▸ Task item
From the entries below, copy every line that holds the word "computer".

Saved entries
--- --- ---

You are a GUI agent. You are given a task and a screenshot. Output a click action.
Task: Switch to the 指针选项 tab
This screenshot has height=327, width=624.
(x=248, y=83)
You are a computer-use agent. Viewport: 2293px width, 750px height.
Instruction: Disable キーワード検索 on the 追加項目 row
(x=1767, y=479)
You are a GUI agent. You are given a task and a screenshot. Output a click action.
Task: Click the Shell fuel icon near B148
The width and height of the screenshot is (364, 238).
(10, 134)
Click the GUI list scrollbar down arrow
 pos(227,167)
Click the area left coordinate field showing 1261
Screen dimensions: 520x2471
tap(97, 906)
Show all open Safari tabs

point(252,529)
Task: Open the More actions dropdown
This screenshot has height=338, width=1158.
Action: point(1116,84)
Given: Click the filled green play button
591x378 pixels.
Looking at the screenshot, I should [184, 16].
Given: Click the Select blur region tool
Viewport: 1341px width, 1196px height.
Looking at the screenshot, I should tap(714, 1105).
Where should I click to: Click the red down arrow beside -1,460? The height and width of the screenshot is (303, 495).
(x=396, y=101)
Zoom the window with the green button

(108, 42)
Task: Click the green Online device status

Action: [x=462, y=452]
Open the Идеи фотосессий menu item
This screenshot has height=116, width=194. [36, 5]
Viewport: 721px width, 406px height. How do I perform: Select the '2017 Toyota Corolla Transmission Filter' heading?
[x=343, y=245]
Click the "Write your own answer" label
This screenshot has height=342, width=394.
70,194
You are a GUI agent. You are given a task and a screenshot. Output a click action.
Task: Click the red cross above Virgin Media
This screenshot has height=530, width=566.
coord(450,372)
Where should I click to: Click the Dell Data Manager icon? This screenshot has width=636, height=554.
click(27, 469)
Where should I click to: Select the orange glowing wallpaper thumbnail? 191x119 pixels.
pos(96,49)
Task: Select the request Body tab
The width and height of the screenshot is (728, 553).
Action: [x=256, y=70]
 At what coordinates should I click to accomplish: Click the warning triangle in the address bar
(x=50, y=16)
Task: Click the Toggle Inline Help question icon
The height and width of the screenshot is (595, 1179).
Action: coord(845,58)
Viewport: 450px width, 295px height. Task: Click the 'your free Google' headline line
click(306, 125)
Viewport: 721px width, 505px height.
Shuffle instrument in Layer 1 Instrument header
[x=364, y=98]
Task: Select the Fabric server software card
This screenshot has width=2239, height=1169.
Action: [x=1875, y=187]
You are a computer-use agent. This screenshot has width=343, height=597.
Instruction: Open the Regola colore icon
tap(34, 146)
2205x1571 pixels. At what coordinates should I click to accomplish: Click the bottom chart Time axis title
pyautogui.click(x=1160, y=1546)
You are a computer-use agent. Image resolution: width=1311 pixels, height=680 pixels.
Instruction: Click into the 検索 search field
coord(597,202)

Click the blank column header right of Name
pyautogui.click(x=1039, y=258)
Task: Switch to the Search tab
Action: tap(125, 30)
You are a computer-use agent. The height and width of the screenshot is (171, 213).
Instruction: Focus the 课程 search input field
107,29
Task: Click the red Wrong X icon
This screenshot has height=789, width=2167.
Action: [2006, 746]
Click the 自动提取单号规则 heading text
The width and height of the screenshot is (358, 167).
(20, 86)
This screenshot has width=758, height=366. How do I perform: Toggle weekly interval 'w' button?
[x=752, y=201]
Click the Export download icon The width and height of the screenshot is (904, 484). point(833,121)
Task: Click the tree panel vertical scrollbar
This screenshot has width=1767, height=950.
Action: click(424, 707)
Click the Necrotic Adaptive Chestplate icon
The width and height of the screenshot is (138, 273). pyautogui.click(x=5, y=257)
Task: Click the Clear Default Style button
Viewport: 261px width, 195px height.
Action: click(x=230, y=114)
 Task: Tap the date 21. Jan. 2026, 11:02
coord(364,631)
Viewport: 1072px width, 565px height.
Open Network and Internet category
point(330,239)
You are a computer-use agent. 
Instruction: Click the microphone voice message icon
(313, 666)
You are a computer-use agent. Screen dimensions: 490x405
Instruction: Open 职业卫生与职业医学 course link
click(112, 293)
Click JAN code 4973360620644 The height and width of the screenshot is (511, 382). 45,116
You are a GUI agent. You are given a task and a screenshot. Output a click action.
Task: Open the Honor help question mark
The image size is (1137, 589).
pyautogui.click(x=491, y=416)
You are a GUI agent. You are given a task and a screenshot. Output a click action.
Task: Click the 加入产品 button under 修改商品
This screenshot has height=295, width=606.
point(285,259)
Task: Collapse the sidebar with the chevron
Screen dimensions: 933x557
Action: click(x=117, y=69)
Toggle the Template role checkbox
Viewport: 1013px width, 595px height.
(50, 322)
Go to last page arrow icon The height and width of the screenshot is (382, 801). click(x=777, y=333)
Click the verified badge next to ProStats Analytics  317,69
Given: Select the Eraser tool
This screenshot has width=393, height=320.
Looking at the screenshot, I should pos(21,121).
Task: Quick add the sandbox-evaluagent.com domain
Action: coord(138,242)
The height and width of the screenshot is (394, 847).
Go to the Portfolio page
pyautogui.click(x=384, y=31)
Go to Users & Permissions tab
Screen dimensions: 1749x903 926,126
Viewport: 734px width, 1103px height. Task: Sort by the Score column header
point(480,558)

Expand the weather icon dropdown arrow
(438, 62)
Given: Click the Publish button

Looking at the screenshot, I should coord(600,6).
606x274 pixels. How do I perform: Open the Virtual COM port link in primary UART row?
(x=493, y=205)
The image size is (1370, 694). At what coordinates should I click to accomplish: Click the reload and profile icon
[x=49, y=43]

--- --- ---

▸ Output below
You are a computer-use agent. Viewport: 2293px width, 750px height.
You are a computer-use agent. This screenshot has width=343, height=597.
You are a computer-use agent. Image resolution: width=1311 pixels, height=680 pixels.
You are a computer-use agent. The height and width of the screenshot is (171, 213).
You are a computer-use agent. 
You are a computer-use agent. Screen dimensions: 490x405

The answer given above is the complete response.